Methods: We have retrieved two vitamins: vitamin C and vitamin D (as the ligand molecules) from https://pubchem.ncbi.nlm.nih.gov/, and six druggable target proteins of SARS-CoV-2: PLpro (papain-like protease) and 3CLpro/Mpro (chymotrypsin-like protease/main protease), helicase, methyl transferase (MT), spike protein and RdRp (RNA-dependant RNA polymerase), from https://www.rcsb.org/, in 3D forms. We have docked the vitamins to the SARS-CoV-2 proteins, to analyse the ligand-protein interactions. A binding energy of ≤−6.5 kcal/mol was considered as a cut-off in ascertaining the acceptable binding affinity of vitamins to SARS-CoV-2 proteins.
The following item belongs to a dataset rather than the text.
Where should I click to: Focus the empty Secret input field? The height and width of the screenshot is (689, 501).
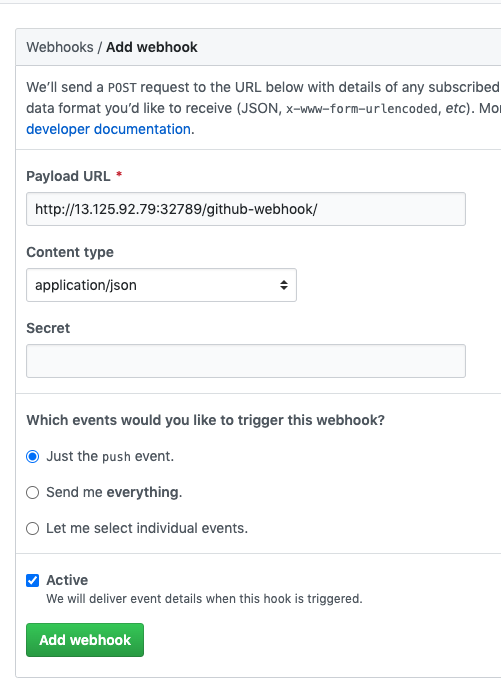coord(246,361)
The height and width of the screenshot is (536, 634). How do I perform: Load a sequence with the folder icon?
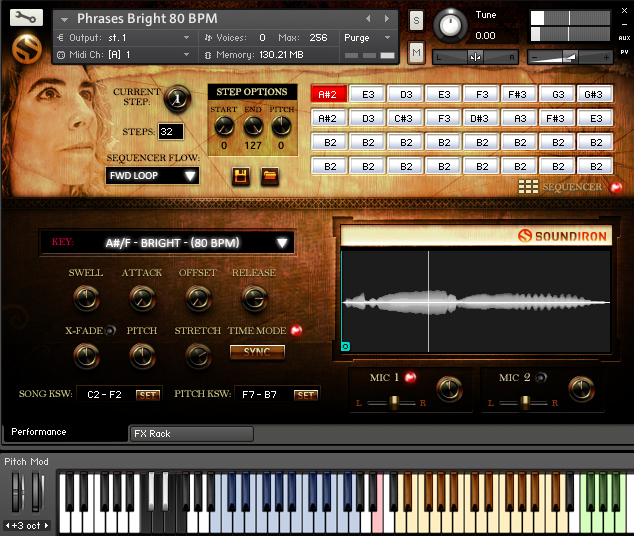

Results: The docking analysis revealed the binding energy for vitamin D, with S protein (−8.7 kcal/mol), 3CLpro (−8.9 kcal/mol), PLpro (−9.5 kcal/mol), RdRp (−9.5 kcal/mol), MT (−9.2 kcal/mol) and helicase (−9.8 kcal/mol). The binding energy for vitamin C to the SARS-CoV-2 proteins ranged from −5.4 kcal/mol (with PLpro) to −4.9 kcal/mol (with 3CLpro). The binding affinity of vitamin D to all the SARS-CoV-2 target proteins was higher compared to that of vitamin C.
Conclusion: Current in silico study justified the usefulness of Vitamin D as supplement or treatment of COVID-19 caused with the infection of SARS-CoV-2. Vitamin C might also be potentially in reducing SARS-CoV-2 infection causing COVID-19 pandemic.